I am still not done with my senior thesis. I do not have a job secured. I have no idea where my life will take me after May 22nd, though I know there is a strong possibility that it will take me back to Ridgewood, NJ, to my bedroom still adorned with prom pictures and Build-A-Bears. Life is tenuous and doubtful, unpredictable and fragile. And yet my thoughts of the future are limited to next week’s episode of 24.

I wasn’t supposed to contract senioritis. Last semester, I was constantly on the verge of tears, the designated hot mess. The last-minute decision to accelerate my college career put a damper on any fun and games to be had in the Fall; I set aside sleep and happiness in order to write my senior thesis, pass my classes, including intolerable graduation requirements, and despair over hiring freezes. I even worked throughout winter break, stopping only to devour more Dreidel-shaped sugar cookies and generic hot cocoa.

#### RAW DATA
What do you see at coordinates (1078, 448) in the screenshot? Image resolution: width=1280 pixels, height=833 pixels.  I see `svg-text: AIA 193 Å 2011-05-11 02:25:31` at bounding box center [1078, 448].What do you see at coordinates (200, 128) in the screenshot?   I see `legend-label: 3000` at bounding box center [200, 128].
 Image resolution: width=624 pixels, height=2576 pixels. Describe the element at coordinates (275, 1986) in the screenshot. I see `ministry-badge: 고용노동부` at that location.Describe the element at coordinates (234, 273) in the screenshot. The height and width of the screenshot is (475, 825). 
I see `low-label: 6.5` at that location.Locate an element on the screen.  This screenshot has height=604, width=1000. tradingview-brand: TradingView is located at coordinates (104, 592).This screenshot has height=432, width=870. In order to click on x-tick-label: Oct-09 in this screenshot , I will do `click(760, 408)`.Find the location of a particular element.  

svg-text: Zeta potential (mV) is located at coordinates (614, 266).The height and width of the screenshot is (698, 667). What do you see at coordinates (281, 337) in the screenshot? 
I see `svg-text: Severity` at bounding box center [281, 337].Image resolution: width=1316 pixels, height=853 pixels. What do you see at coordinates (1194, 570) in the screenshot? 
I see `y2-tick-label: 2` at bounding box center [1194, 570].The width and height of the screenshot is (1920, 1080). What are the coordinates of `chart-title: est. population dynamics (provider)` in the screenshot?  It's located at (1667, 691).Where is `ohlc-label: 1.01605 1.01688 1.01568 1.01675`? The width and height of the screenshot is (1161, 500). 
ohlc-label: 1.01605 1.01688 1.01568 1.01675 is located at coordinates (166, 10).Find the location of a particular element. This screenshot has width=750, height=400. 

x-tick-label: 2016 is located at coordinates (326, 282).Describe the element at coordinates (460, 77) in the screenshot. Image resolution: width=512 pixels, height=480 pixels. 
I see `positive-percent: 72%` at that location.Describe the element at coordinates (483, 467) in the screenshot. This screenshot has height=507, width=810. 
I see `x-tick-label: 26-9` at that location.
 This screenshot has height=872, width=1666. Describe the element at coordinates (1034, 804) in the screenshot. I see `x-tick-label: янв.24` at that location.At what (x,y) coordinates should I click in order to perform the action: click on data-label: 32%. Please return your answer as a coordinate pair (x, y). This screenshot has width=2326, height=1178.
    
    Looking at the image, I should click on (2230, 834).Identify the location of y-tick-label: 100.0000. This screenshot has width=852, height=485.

#### WHAT NEEDS TO BE DONE
Reproduce the whole senioritis essay above word for word, including its paragraph break.

#### ANSWER AREA
I am still not done with my senior thesis. I do not have a job secured. I have no idea where my life will take me after May 22nd, though I know there is a strong possibility that it will take me back to Ridgewood, NJ, to my bedroom still adorned with prom pictures and Build-A-Bears. Life is tenuous and doubtful, unpredictable and fragile. And yet my thoughts of the future are limited to next week’s episode of 24.

I wasn’t supposed to contract senioritis. Last semester, I was constantly on the verge of tears, the designated hot mess. The last-minute decision to accelerate my college career put a damper on any fun and games to be had in the Fall; I set aside sleep and happiness in order to write my senior thesis, pass my classes, including intolerable graduation requirements, and despair over hiring freezes. I even worked throughout winter break, stopping only to devour more Dreidel-shaped sugar cookies and generic hot cocoa.